This is about the time our resolutions start to wane and our reflections on 2021 get a little fuzzy. Whether we realize it or not, habits dictate an incredibly large part of our daily behaviors. Everything from what we eat, to how we dress, to our exercise routines, and even how we think is strongly driven by habit. It’s just how our brains are wired.
This means to make changes in our lives we must hack into our programming and rewrite some of these coded behaviors. For anyone who has tried to quit smoking, overeating, or any other difficult-to-change behavior, we know changing those patterns is much easier said than done.
Charles Duhigg wrote a great book called the Power of Habit. He talks about key habits and motivation:
Motivation is the why behind our habits. Research has shown over and over again that people are far more likely to succeed in changing a habit when it is tied to a goal. This means if you set a goal of working out three days a week just because you know it is good for you, your likelihood of turning that into a long-term habit is pretty low. On the other hand, if you set a goal, like being able to run a half marathon at the end of the year and you set up a training schedule as part of working toward that goal, then you have a really good chance of actually sticking with that routine even after you have reached your goal. The difference is doing something just for the sake of doing it is not a strong motivator in our brains, but working toward something we want fires the reward centers in our brains and will keep us coming back for more.
Key habits are habits that have a trickle-down effect. We are not very good at changing many things at once, but when we focus on a goal and change a key habit in order to achieve that goal, the benefits can be far reaching. Let’s take our training for a half marathon example. If you are overweight, have poor eating habits, and never exercise you have a pretty daunting list of things to change. By setting a goal and picking one habit to change related to the others, it will make it possible to change them all over time. So, in our example goal of running the half marathon, the Key Habit would be adding an appropriate exercise/training routine. As our training routine becomes more demanding, diet will naturally change to accommodate it. It’s very hard to go for a 13-mile run after eating a heavy burger and fries. The weight loss will also happen without requiring too much specific mental and emotional energy directed at it.

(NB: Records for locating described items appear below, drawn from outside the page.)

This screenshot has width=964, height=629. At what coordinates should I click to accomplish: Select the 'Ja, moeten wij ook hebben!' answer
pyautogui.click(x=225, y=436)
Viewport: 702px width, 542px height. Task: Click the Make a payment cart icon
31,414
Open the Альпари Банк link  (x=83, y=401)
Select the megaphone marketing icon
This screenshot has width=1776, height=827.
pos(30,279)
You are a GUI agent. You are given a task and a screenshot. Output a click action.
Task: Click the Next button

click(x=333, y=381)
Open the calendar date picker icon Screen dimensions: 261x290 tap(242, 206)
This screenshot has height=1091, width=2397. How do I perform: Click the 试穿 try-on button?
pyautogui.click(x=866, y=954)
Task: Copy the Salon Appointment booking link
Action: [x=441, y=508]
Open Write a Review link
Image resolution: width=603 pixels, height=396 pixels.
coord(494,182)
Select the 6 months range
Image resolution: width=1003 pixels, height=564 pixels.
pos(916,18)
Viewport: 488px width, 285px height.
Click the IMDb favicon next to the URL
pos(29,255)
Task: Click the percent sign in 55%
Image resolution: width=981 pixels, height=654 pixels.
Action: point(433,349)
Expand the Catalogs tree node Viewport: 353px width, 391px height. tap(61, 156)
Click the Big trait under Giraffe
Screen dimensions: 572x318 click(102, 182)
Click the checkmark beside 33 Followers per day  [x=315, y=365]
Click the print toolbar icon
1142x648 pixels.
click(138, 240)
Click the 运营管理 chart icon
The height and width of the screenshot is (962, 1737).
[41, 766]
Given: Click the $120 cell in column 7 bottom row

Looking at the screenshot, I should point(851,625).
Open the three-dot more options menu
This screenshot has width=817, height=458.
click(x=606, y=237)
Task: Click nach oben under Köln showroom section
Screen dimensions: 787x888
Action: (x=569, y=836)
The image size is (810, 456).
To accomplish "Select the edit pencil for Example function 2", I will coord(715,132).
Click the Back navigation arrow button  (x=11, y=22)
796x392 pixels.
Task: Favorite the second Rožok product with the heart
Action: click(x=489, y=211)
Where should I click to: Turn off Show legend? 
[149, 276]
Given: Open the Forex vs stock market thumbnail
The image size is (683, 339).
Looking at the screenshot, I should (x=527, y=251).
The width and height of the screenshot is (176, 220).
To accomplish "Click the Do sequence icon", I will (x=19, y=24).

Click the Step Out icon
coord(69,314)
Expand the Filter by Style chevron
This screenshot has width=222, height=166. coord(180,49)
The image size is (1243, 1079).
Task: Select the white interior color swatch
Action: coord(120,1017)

Breaking bad habits is a lot harder than adding good ones. Whenever possible we want to replace a bad habit with a good one versus focusing on just stopping the bad habit. For example, when we do dietary counseling in our office, one of the first things we do is look at where we can add things in. If you love chocolate cake and the first thing we do is cut it from your diet then you are not likely to stick with the diet changes we are trying to make because all you can think about is chocolate cake. On the other hand, if we tell you you need to get at least 5 large servings of vegetables in per day but once you do the rest of what you eat is up to you, at the end of the day you don’t have much room for chocolate cake, so you cut back on that as a necessity. That’s called overwriting habits and it is a very successful approach to making lasting changes.